Ceux qui distinguent morale et éthique, l’une ayant pour but de déterminer quels sont
nos devoirs, l’autre comment atteindre la sagesse ou le bonheur, attribuent parfois également à
l’éthique le soin d’étudier les valeurs.
En fait, l’étude des valeurs ne nous semble pas du ressort de la morale et de l’éthique, parce que
chercher s’il y a quelque chose qui a une réelle valeur n’a probablement rien à voir avec se demander
si nous avons des devoirs, et quels sont-ils, ou se demander comment devenir sage, ou heureux.
On pense certainement que les valeurs concernent la morale parce qu’on parle le plus souvent
de valeurs morales.
Mais il n’y a pas que des valeurs morales.
Par exemple, lorsqu’un critique
dénonce tel ou tel film comme sans valeur, est-il en train d’affirmer que le film ne nous rend pas
meilleur moralement ? Certainement pas.
Lorsque l’esthète loue la valeur du travail qu’a fourni un
créateur de parfum, est-il en train d’affirmer que le parfum en question est moral ? De même, on peut
s’exclamer devant cette pâtisserie, ce qui signifie lui accorder une grande valeur, sans prétendre que
nous ferons notre devoir en la dégustant.

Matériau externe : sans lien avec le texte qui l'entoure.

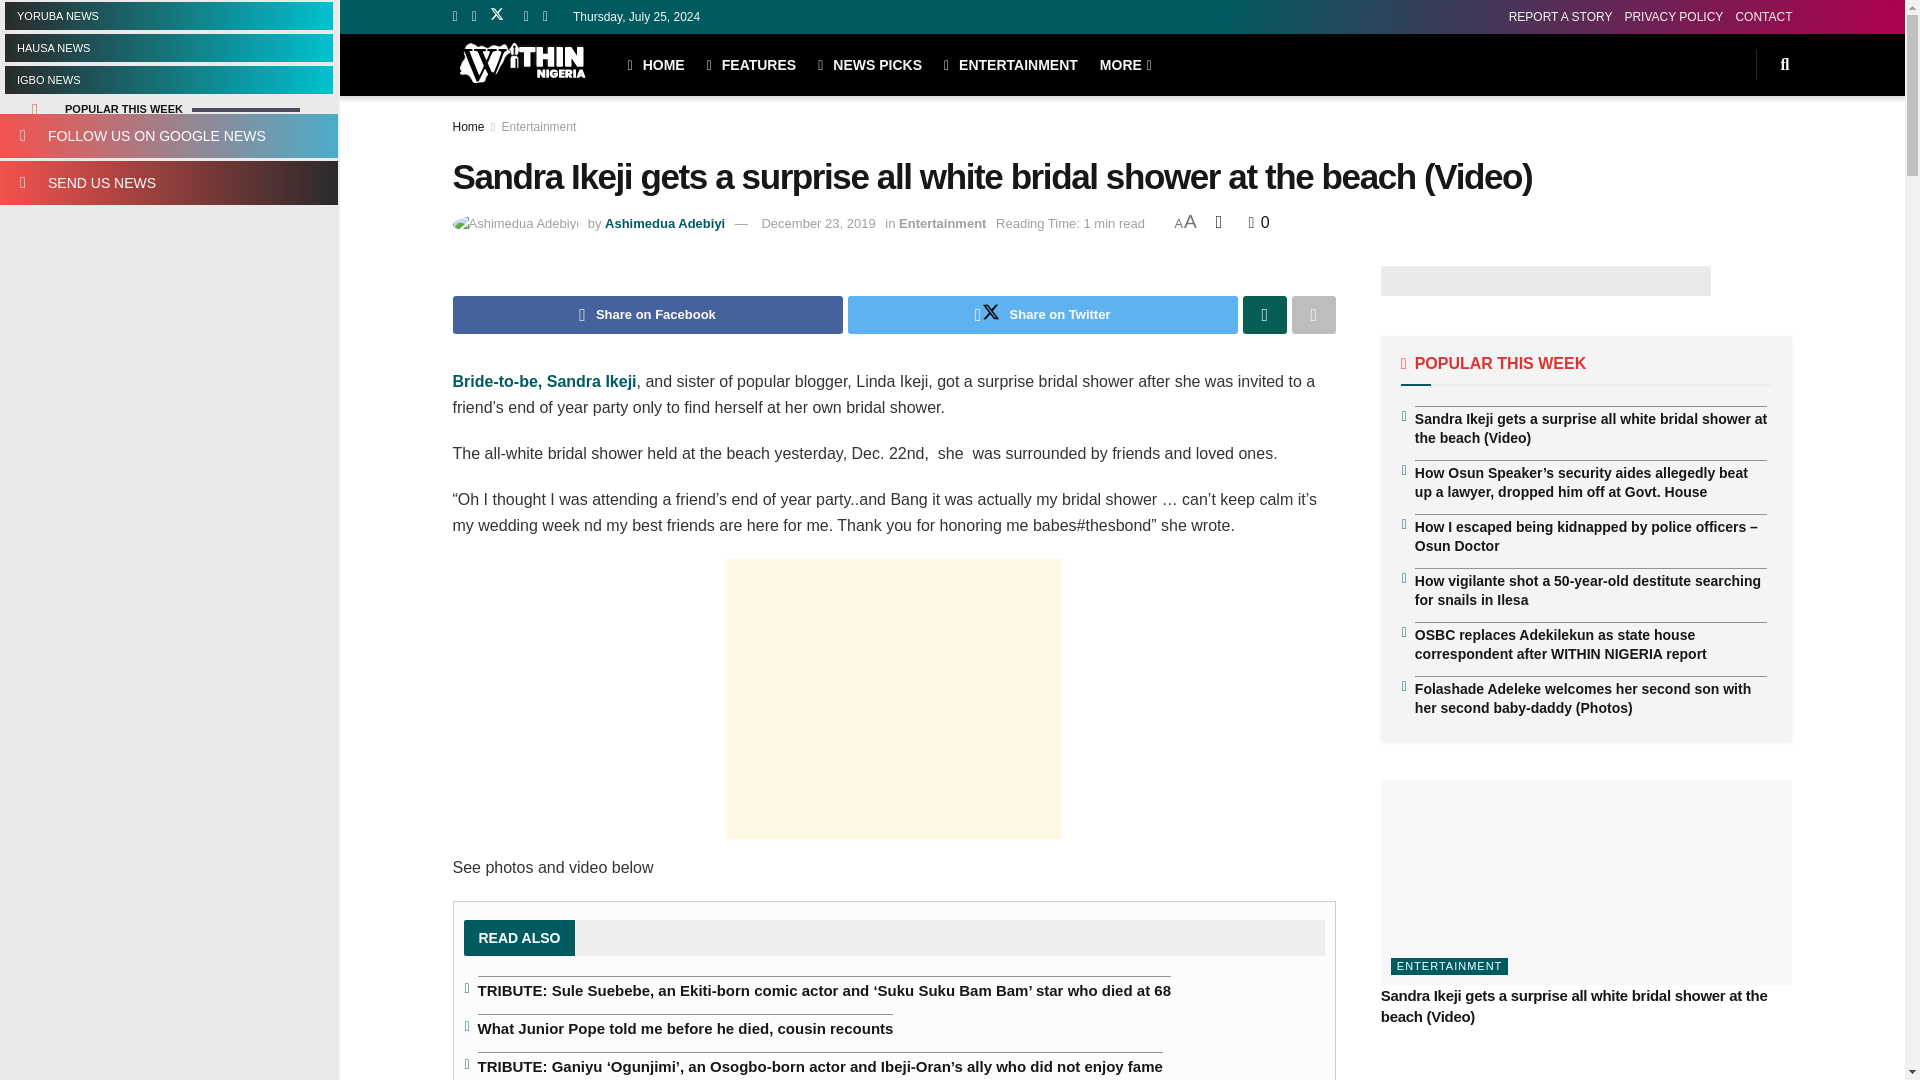  I want to click on CONTACT, so click(1763, 16).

Les valeurs morales ne sont donc, à ce qu’il paraît, qu’une
petite partie des valeurs existantes ; et la meilleure preuve que « valeur » et « morale » ne sont pas
des synonymes, c’est que l’on peut se demander si la morale a une réelle valeur, comme le fait
l’immoraliste, ou même le moraliste authentique.

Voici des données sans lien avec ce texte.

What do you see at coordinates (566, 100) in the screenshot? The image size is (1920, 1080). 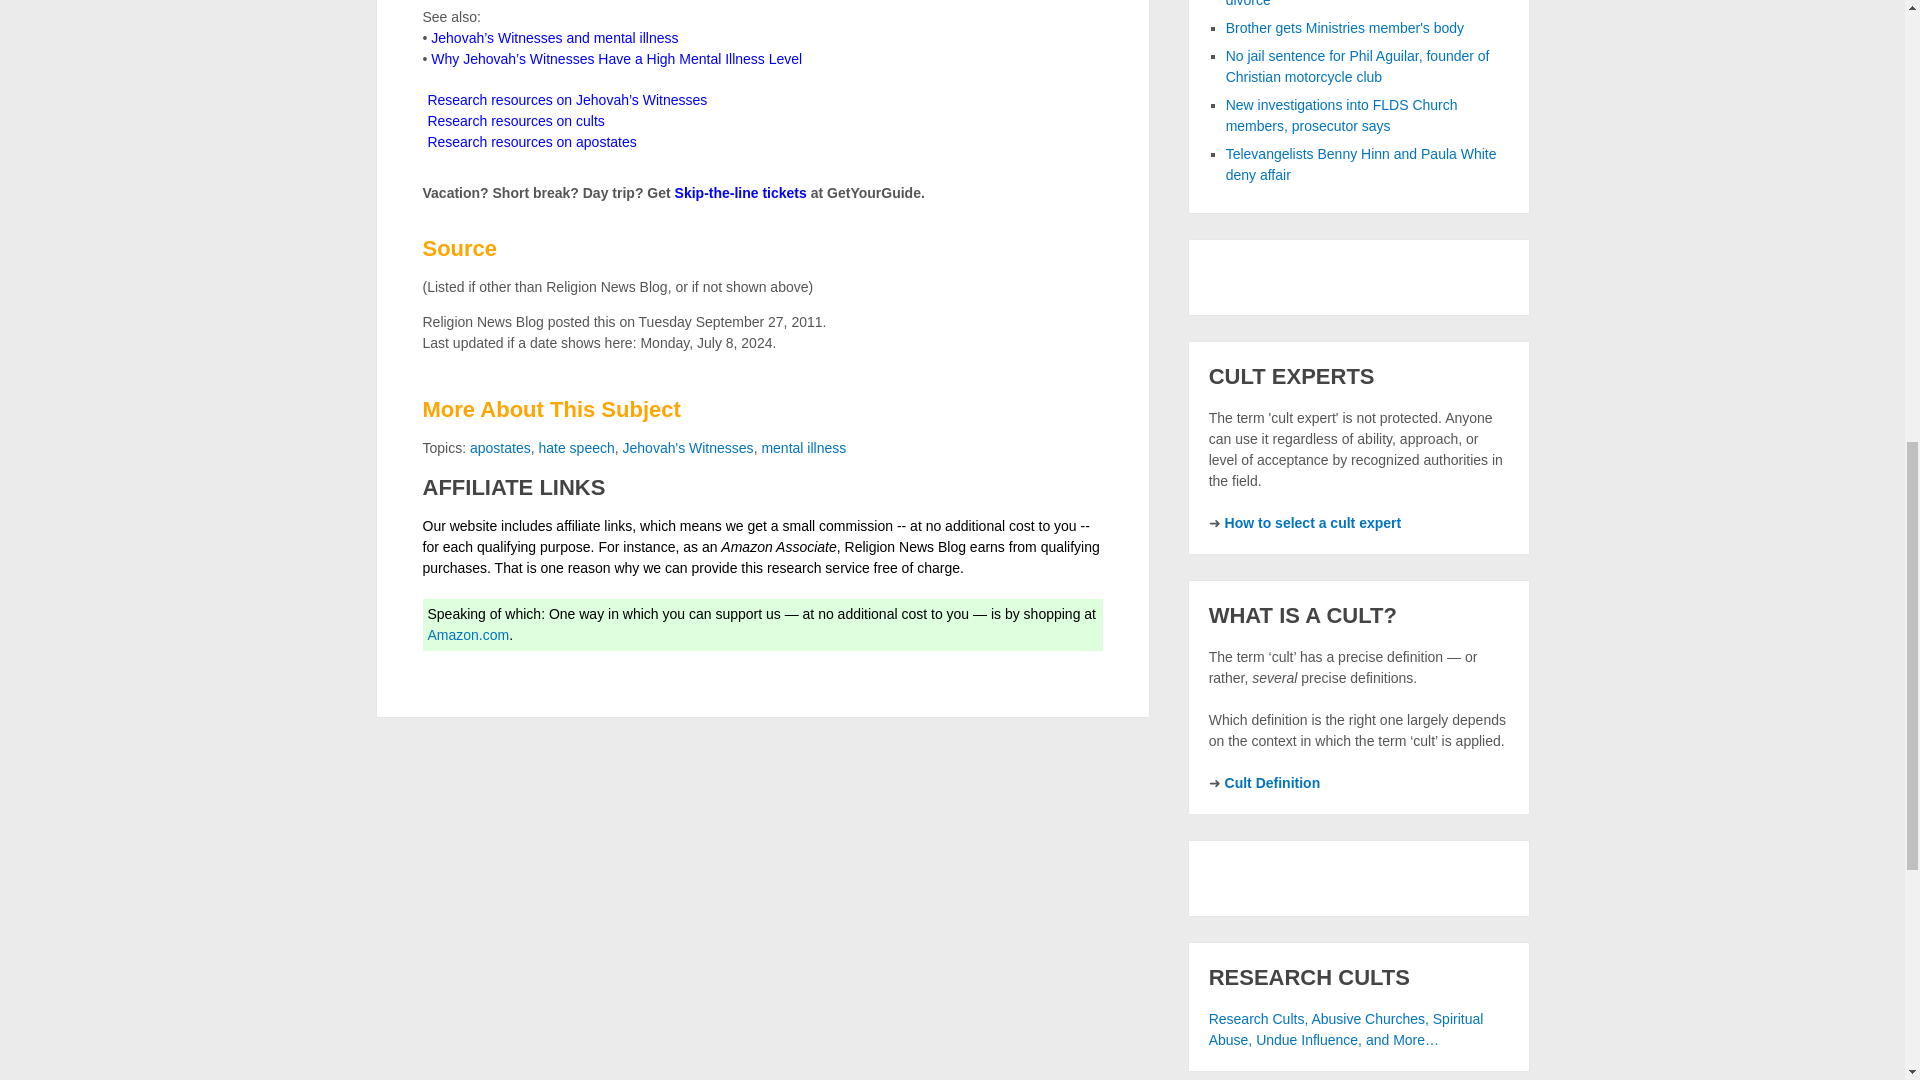 I see `Jehovah's Witnesses` at bounding box center [566, 100].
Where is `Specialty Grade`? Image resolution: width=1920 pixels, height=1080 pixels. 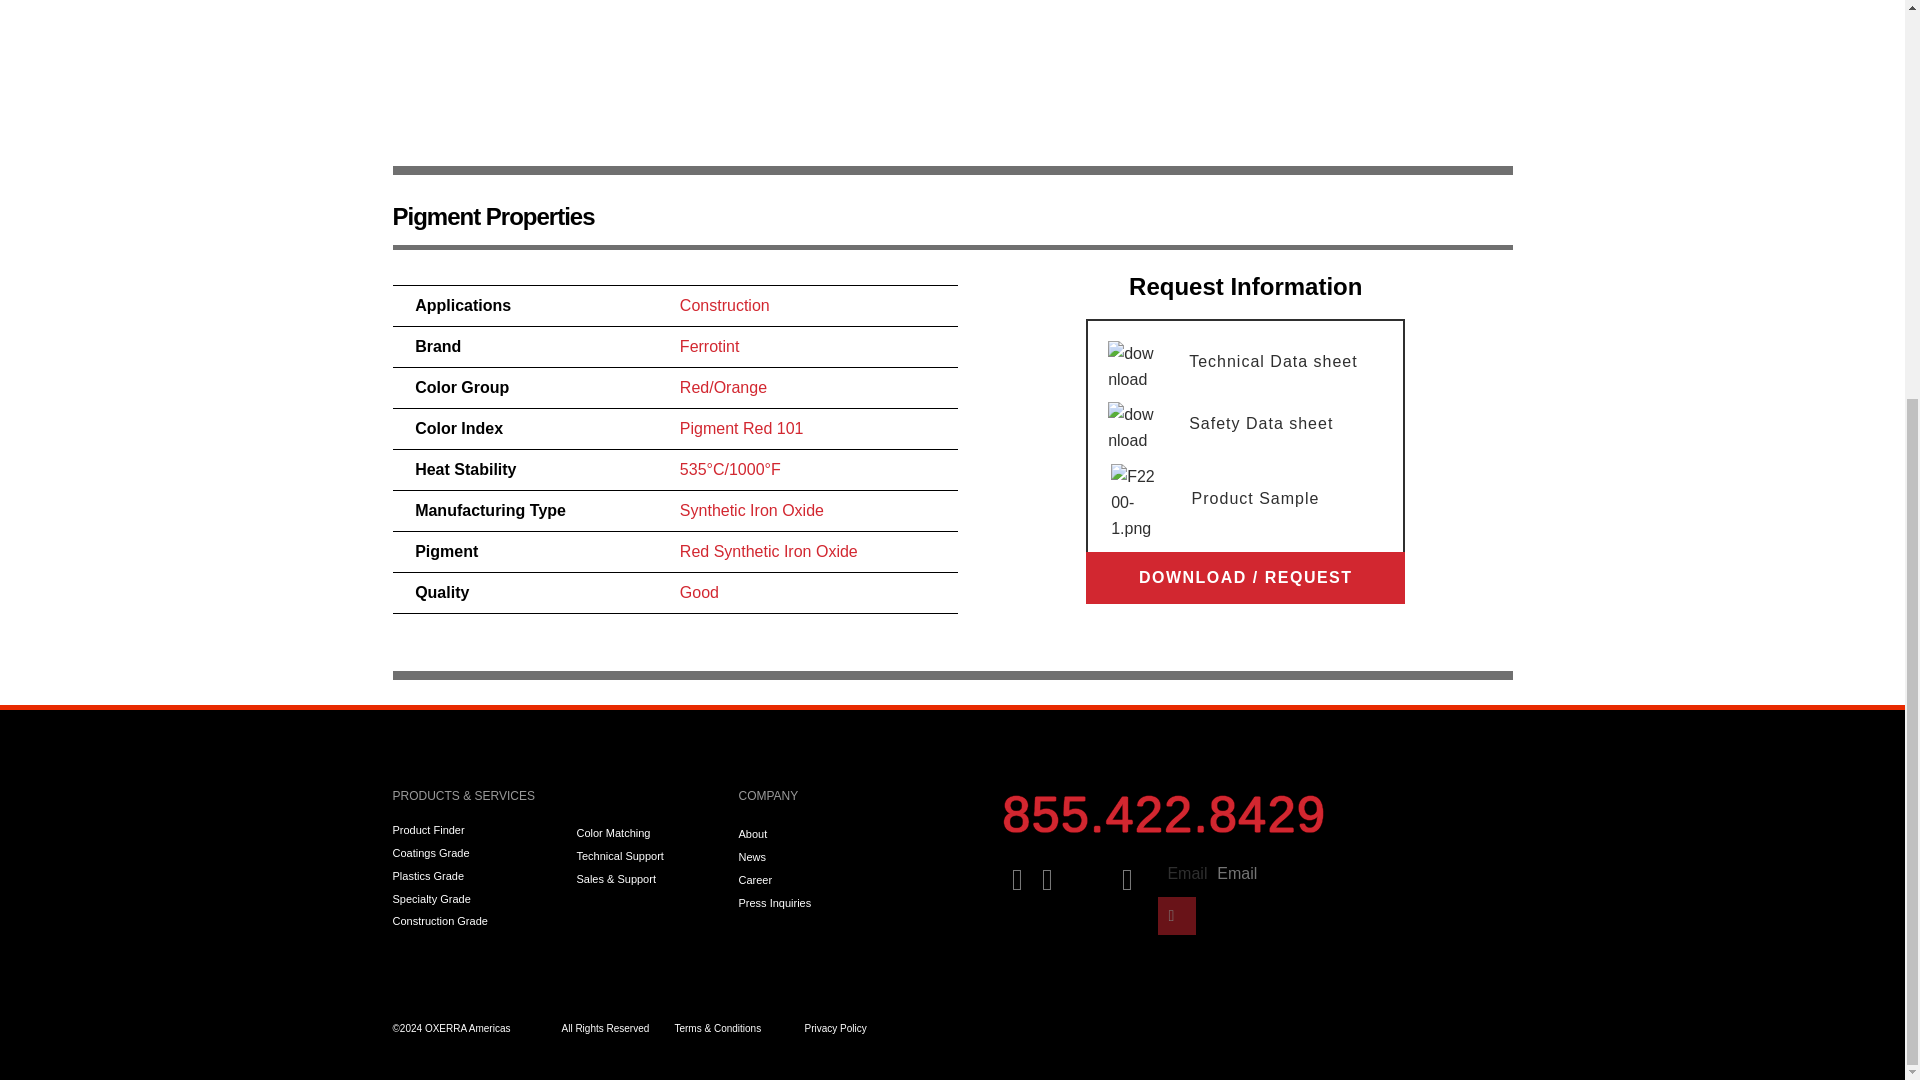 Specialty Grade is located at coordinates (474, 900).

Si ces deux termes étaient synonymes, la question ne se poserait pas : dire « la morale a une valeur »
serait la même chose que de dire « une voiture est une automobile ».

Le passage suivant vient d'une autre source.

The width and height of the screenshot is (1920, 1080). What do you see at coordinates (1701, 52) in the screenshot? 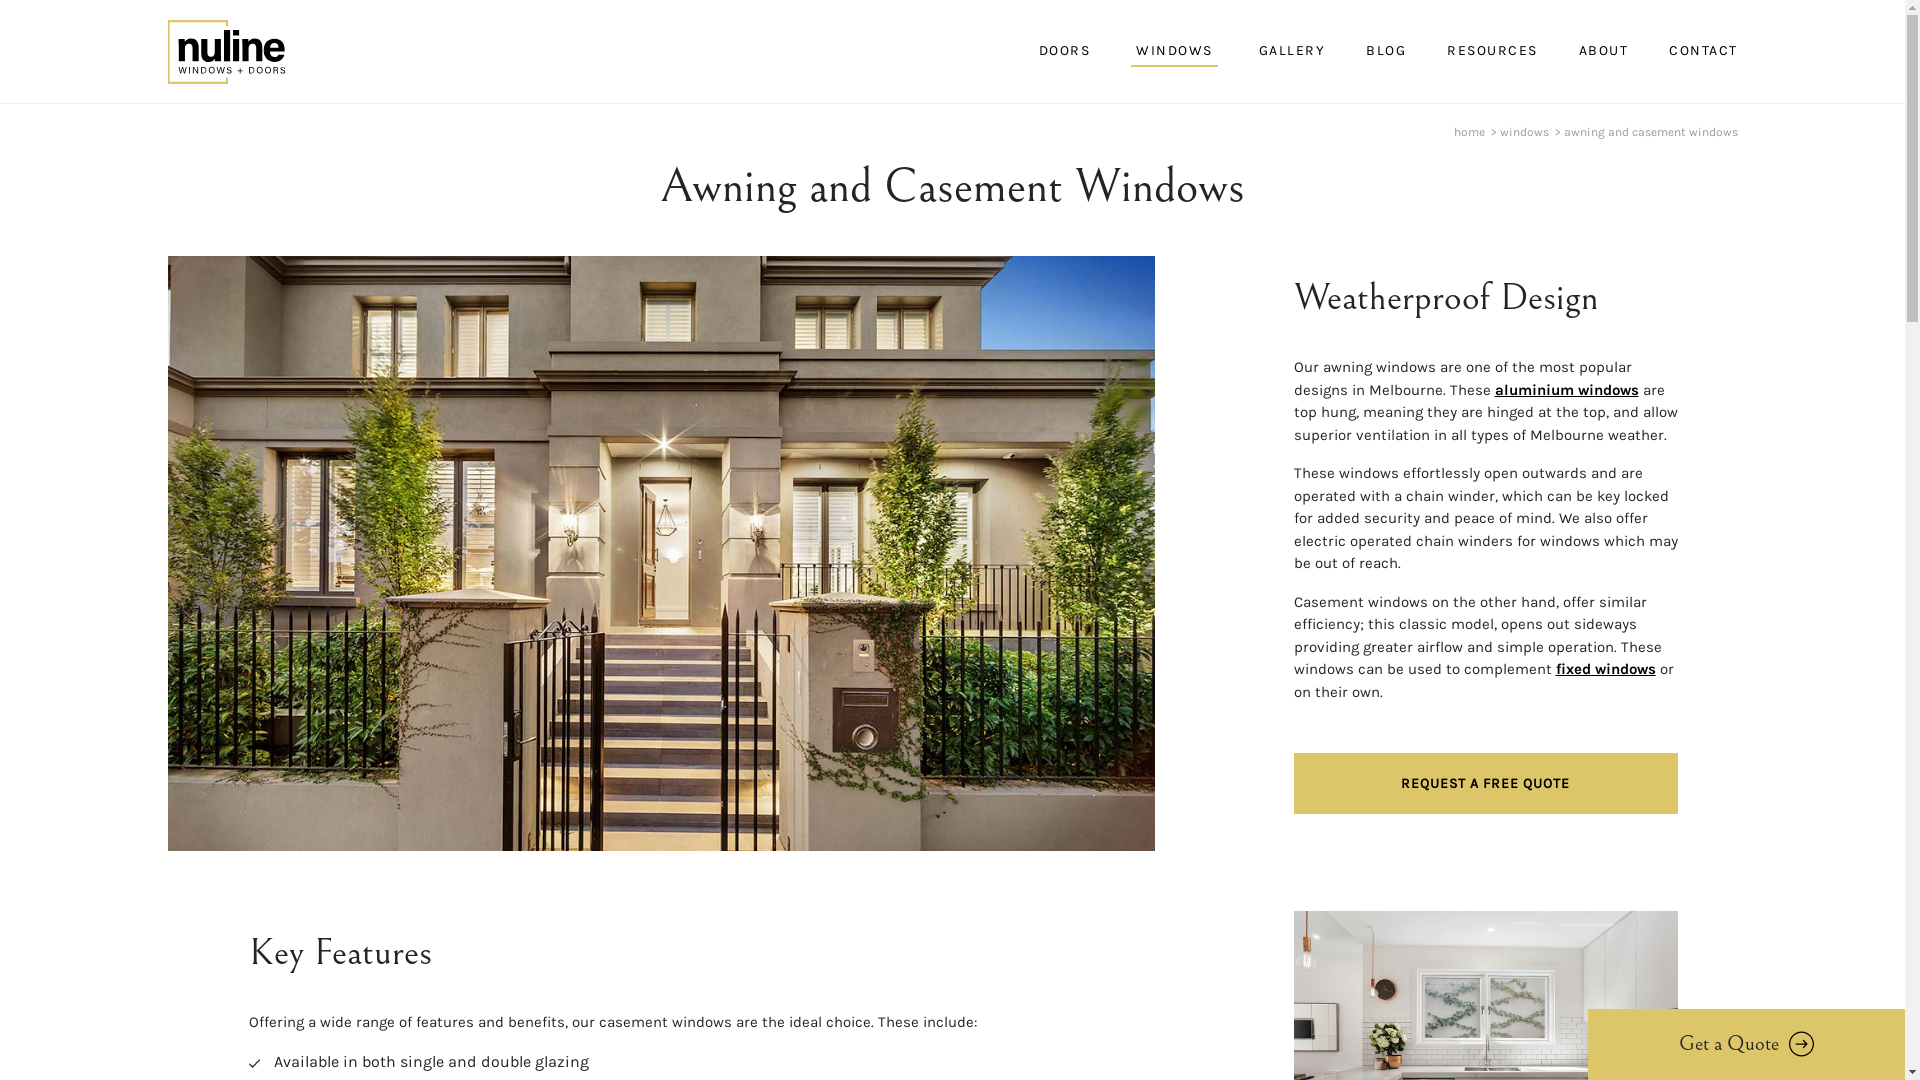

Mais le fait que la question « la morale a-t-elle une valeur ? » reste une « question ouverte » montre
que la valeur est autre chose que la morale, et que l’attribution de l’une à l’autre est un problème :
le problème des valeurs, qui n’est de ce fait pas un problème moral, mais un problème axiologique.
I)
Le concept de bien
Pour qu’un concept soit abandonné, il faut qu’on montre en lui une imperfection constitutive.
Le
défaut essentiel du concept « bien », c’est son ambiguïté.
Il a été déterminé par Kant que « bien » peut désigner l’agréable ou le bien moral, le Wohl ou le Gut.
« Il est bon de manger une glace » sollicite le concept de bien d’une toute autre façon que « Il est bon
que tu fasses tes devoirs » le fait.
Ce serait pourtant sous-estimer l’ambiguïté du concept de bien que
d’identifier en celui-ci seulement deux sens distincts.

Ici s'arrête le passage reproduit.